**TEXTABSCHNITT**
______
# Mais weichkochen ?



## syndrom (20. April 2006)

Hallo

Wie bekommt ihr Euren Mais weich,nur durch kochen ?
Ich will mir gleich mehrere Kilo im Tierfutterhandel holen, ist auch günstiger.


----------



## Ocrem (20. April 2006)

*AW: Mais weichkochen ?*

allso ich habe ihn früher immer so um die 30mins gekockt mal mehr mal wenige musst du einfach mal testen wie weich er ist nur mit der zeit wird man fauler nun kauf ich mir meist vorgekochten mais
habe aber auch schon gehört das man den mais eine nacht im wasser liegen lassen kann und er so durchquelt. dazu kannst du noch etwas lockstoff in das wasser geben und so nimmt das mais ihn über die nacht auf
einfach mal probiern...


----------



## Drohne (20. April 2006)

*AW: Mais weichkochen ?*

Mein Rezept: Mais heute einweichen und etwa einem Tag stehen lassen, dann kurz aufkochen und zugedeckt abermals ein bis zwei Tage stehen lassen. Der Mais wird dann ganz weich. 

Ins Einweichwasser gebe ich ich immer einen tüchtigen Esslöffel voll Honig rein. Der Mais duftet nach dem kochen einfach hervorragend#6 .

Aber bitte nicht Mamis Topf aus der Küche verwenden, sondern kaufe Dir für diese Zwecke einen ganz billigen -meiner fasst etwa 5 Liter. Das ersparrt unnötigen Ärger|krach:


----------



## roffelos (21. April 2006)

*AW: Mais weichkochen ?*

Hallo,
machs am besten genau so wie es Drohne gesagt hatt. einen tag quellen lassen, dann 30 Minuten aufkochen, am besten draussen !!
Wenn du mit dem Mais 3-4 Tage anfütterst und damit auch Angeln willst wird er auch ohne Flavours Superfänging, weil er anfängt zu gären.
Das stinkt ein bischen aber den Karpfen gefällt es.
Probier es einfach aus 30 Kilo kosten ja nur 10€ !!

MFG
Thomas


----------



## uwe gerhard (21. April 2006)
______
**QUELLMATERIAL**
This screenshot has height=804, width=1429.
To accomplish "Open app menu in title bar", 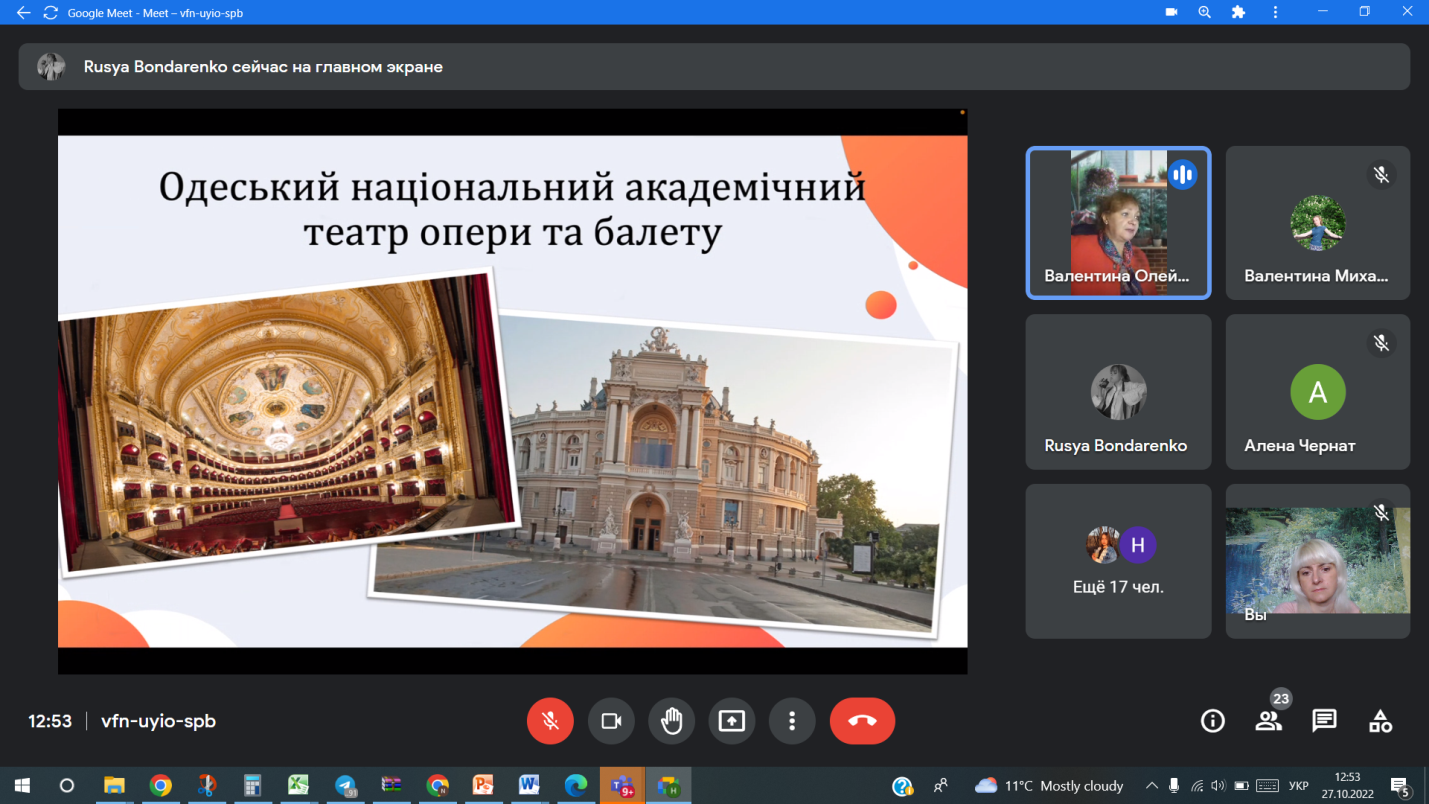I will 1275,13.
______
**AUFGABE**
Beantworte anhand des Textabschnitts:
(a) Wie lange hat Ocrem den Mais früher ungefähr gekocht?
(b) Was gibt Drohne ins Einweichwasser?
(c) Wie viel kosten laut roffelos 30 Kilo Mais?

**LÖSUNG**
(a) Ungefähr 30 Minuten, mal mehr, mal weniger.
(b) Einen tüchtigen Esslöffel voll Honig.
(c) Nur 10 €.